As a leader and hands-on contributor, it is my role and mission to encourage and enable our team on this journey. Over the years, we have developed a key set of insights and principles — both through our experience at Traust and in what we observe and learn from other organizations and leaders.

I believe there are six elements to continually shape and hone our team of leaders.

  1. Define what leadership means to our organization.
  2. Share leadership with others on our team.
  3. Built trust through communication.
  4. Coach and mentor to build expertise.
  5. Navigate the sweet spot of mastery and autonomy.
  6. Celebrate successes.

Building IT Consulting Leaders at Traust

For our business and IT consulting organization, it starts by defining leadership. We build leadership muscle through keeping this simple definition of Leadership in mind in our interactions and our meetings.

Leadership [lee-der-ship] (dictionary.com)
Noun

  • an act or instance of leading; guidance, direction
  • ability to lead
  • the position or function of a leader
  • the leader(s) of a group

We share leadership. This is fundamental to building a team of leaders. We work with each team member to ensure they firmly understand their role and how it fits into our organization’s vision and ultimate success. Then we purposely share assignments that create both opportunities and challenges to have others involved in leading as an avenue for personal growth and to build confidence.

We build trust through healthy dialogue and constructive feedback. As we work on, meet, and discuss our challenges and opportunities, it is important the we recognize it’s ok to engage in healthy conflict. It helps us recognize how learning to deal with conflict can propel the team and the organization when done in a constructive and open environment. Through this, the team and our leaders build trust in each other.

We coach and mentor with and for each other — and at times with help from outside partners. This allows us to mature our thinking and interacting with each other by realizing the power of what we are learning from each other.

We strive for both mastery and autonomy. As with any journey, ours is going to have it bumps. It is important that we all work with each other to realize that as tasks or projects are assigned to new members or leaders that sometimes we have not developed the skills yet. You, me, and we may be novices, not masters at something we work to complete. Sometimes we need to pause and step back in order to step forward.

We need to understand and help each other to evaluate each project, task, and duty through the lens of two questions:

  • Mastery: Does the person/team have the necessary skills to carry out the task?
  • Autonomy: Can this person/team work on their own without being constantly supervised?

Based on the answers to the above questions, a leader, or leadership team, can gauge what to assign and how often to check in. We need to set the practice of discussing this with the team or person ahead of time as its helps to set expectations.
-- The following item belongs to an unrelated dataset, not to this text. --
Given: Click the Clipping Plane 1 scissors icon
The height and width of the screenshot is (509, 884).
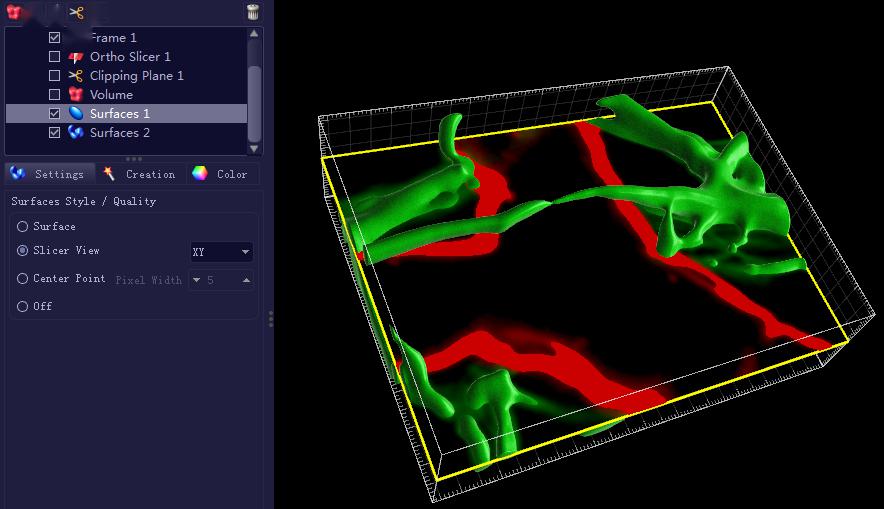Looking at the screenshot, I should pyautogui.click(x=76, y=76).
Throughout our journey and the process of our work, we find ways to celebrate success. In some cases, these are simple things like when someone on a newly formed team is assigned and completes a task/project that had previously been done by someone else. In other cases, success is more complex — like securing a new client with minimal assistance when others who are usually involved step back.

It takes the ability to be vulnerable and a willingness to learn to cultivate personal and team growth and continue to build our successful IT consulting business — together.